EXERCISE REQUIREMENTS: Locate the line bearing "Task: Click the Single-Core Score label" in the material below, then reproduce it and each following line up to and including the line bearing "Expand Advanced Settings".
--- DATA EXCERPTS ---
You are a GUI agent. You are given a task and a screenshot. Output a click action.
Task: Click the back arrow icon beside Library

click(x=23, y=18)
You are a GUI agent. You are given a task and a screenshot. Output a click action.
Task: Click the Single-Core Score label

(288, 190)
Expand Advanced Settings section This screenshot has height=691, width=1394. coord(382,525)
---
--- DATA EXCERPTS ---
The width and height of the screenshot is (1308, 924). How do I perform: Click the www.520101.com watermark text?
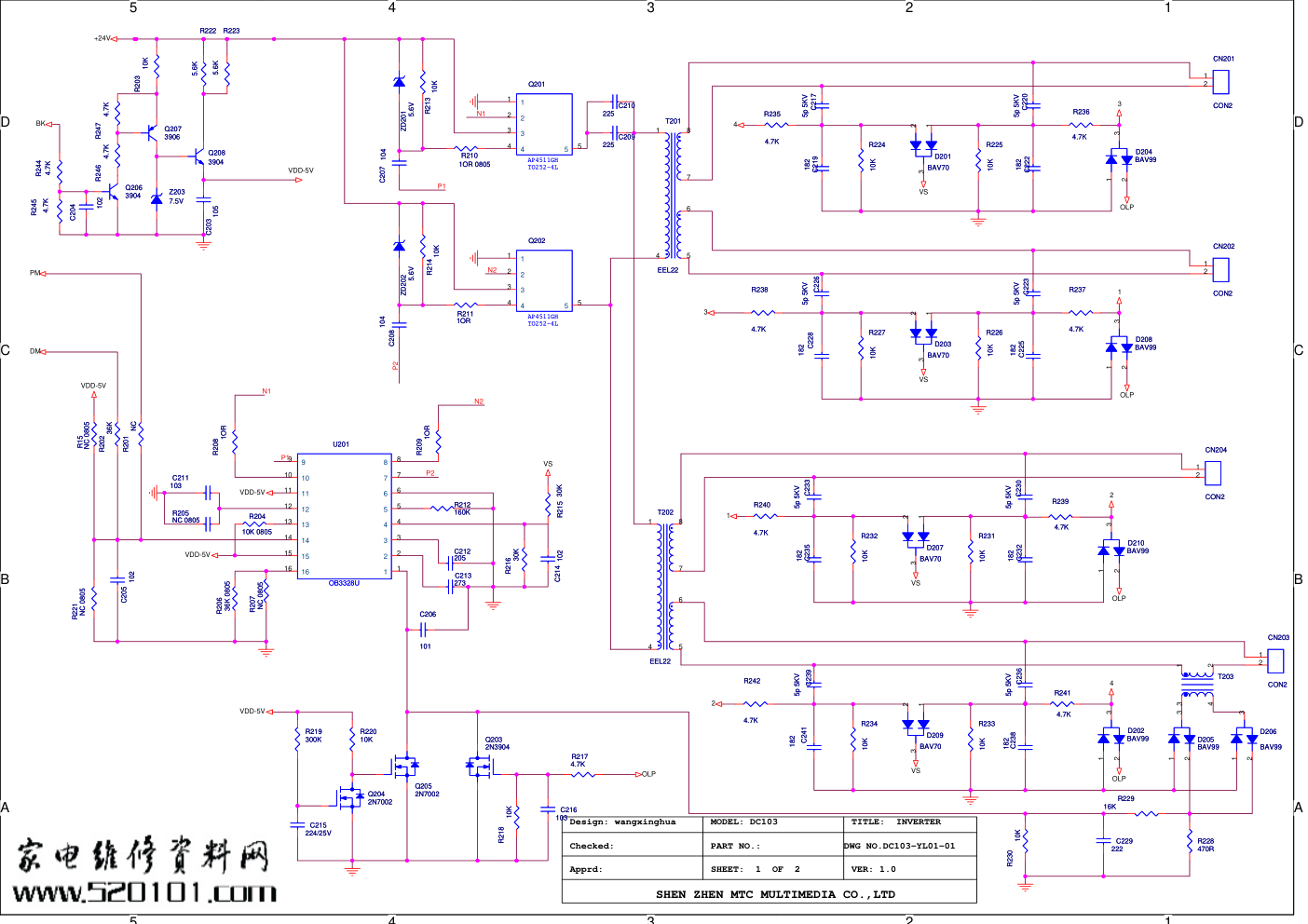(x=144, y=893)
---
WRITTEN SOLUTION:
Task: Click the Single-Core Score label

(288, 190)
Expand Advanced Settings section This screenshot has height=691, width=1394. coord(382,525)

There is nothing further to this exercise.